I've Got a Plan That Involves Saying "1%" Too

We are going to hear a lot this year about how we could solve all of our fiscal problems if we would just raise the taxes on the top 1% of income earners back to the Clinton Era rates (or raise them from 35% to 39.6%).   This is nonsense, of course; in 2009 the top 1% earned $1.3 trillion in income, so if we raised their income tax rate 4.6% we'd raise a grand total of $60 billion, assuming of course, that they didn't change their behavior when faced with higher income taxes (a bad assumption, as conservative economists have been telling people forever).  

However, I have a different 1% plan.   What if Republicans campaigned on this notion?   Let's enact a new tax law that says that the minimum federal income tax anyone can pay is 1%.    That is, your earned income tax credit and all of the other deductions that get us to the point where 49% of Americans pay no federal income tax -- let's wipe all those away, and institute a minimum 1%.   Is that too much for the privilege of being a citizen?   Is that going to impoverish anyone?   Is anyone going to starve if they get that tiny bit of skin in the game -- $200 for someone who makes $20,000?   I don't think so.   But let's compare how much that would raise.   The amount of income earned by people in the bottom 50% (I'm using this as a proxy for the 49% who pay no income tax) in 2009 was $1.05 trillion.    So my 1% plan would raise approximately $10 billion in taxes.   But (and here's the rub), we'd also be doing away with the $51 billion in earned income tax credits (in 2008) that are essentially negative income taxes paid by lower income individuals and families.  The upshot:  my 1% plan would raise almost the same amount as Obama's 1% plan, if not a little more.  

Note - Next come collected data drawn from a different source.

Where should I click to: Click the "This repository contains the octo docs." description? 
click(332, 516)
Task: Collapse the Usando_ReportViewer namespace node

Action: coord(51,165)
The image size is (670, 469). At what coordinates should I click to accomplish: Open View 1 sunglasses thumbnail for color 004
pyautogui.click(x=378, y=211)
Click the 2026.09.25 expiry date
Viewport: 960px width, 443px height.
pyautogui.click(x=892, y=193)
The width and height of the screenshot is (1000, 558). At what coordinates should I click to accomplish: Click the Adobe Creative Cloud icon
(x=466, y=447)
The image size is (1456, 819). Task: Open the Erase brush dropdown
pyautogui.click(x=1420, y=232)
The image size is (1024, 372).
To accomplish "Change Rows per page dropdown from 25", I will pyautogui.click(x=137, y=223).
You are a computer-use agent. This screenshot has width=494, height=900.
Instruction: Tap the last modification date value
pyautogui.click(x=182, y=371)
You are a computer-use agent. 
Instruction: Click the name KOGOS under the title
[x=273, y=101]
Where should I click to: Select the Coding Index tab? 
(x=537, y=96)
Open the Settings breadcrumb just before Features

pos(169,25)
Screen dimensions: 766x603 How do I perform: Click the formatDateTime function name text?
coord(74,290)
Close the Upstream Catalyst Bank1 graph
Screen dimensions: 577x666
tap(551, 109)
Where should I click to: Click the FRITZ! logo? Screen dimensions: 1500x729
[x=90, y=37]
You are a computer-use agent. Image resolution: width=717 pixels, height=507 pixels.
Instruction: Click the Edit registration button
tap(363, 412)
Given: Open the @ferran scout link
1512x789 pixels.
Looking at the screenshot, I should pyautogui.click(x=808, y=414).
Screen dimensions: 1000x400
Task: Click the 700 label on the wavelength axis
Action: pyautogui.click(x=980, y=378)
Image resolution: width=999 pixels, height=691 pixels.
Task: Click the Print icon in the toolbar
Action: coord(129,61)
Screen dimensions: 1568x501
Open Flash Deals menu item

The difference would be that my plan would be premised on the notion that all citizens should really pay a "fair share," as opposed to the entirely absurd premise that a "fair share" means the few people we call "wealthy" pay a lot more and most of the rest of my fellow Americans pay nothing. 

Of course, neither plan would make a dent in our federal deficit.   They'd just make one side or the other feel better.